Andrei is an assistant professor of finance at UCLA Anderson, where he teaches courses in option markets. He conducts research in the area of theoretical asset pricing, with a special focus on the role of information in financial markets. His most recent research explores the impact of the transmission of information through word-of-mouth communication on stock returns and on their volatility.
Andrei was lured to UCLA Anderson by the department’s expertise in asset pricing and the quality of the entire faculty, in particular Michael Brennan, whose research he found interesting, inspiring and close to the work he was pursuing. What he has found encouraging is the open-door atmosphere at the school, “which fosters interaction and discussions about ideas. I think research advances when you interact with people.”

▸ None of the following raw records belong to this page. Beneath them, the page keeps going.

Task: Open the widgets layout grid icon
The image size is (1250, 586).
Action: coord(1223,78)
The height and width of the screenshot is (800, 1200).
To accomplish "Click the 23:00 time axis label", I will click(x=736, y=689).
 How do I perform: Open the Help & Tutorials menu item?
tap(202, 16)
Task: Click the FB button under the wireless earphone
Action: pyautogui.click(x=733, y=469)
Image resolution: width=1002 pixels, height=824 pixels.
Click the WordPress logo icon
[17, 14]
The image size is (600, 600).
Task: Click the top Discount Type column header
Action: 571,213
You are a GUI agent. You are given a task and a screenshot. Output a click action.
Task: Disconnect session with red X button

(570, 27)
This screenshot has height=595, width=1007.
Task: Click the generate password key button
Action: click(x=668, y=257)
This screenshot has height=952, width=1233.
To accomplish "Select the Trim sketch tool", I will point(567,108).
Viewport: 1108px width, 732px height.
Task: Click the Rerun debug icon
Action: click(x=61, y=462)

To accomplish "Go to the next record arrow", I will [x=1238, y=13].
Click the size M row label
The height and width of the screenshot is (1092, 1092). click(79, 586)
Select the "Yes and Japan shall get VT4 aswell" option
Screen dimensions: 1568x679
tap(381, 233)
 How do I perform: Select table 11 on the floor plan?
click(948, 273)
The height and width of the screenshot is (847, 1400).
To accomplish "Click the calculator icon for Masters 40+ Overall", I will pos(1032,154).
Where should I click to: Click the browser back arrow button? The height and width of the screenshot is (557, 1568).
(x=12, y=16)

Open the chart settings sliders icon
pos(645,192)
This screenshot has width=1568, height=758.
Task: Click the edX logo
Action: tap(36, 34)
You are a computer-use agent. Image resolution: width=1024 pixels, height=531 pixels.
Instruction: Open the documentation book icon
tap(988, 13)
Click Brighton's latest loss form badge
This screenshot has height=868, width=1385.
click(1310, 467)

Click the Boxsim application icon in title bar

He is currently working on a paper with Associate Professor Bruce Carlin on the implications of creative destruction on financial markets, focusing on the uncertainty that arises when economic agents experiment with a new technology. Experimentation involves an “observer effect” in which the new technology affects the productivity of existing assets. “We are primarily interested in this disturbance effect.”
A former amateur boxer, Andrei long ago hung up the gloves and has subsequently found enjoyment playing pool and learning to surf in the Santa Monica Bay.
He has been a visiting scholar at Kellogg School of Management and lecturer at both HEC Lausanne and Ecole Ploytechnique Fédérale de Lausanne. He is fluent in Romanian, French and English.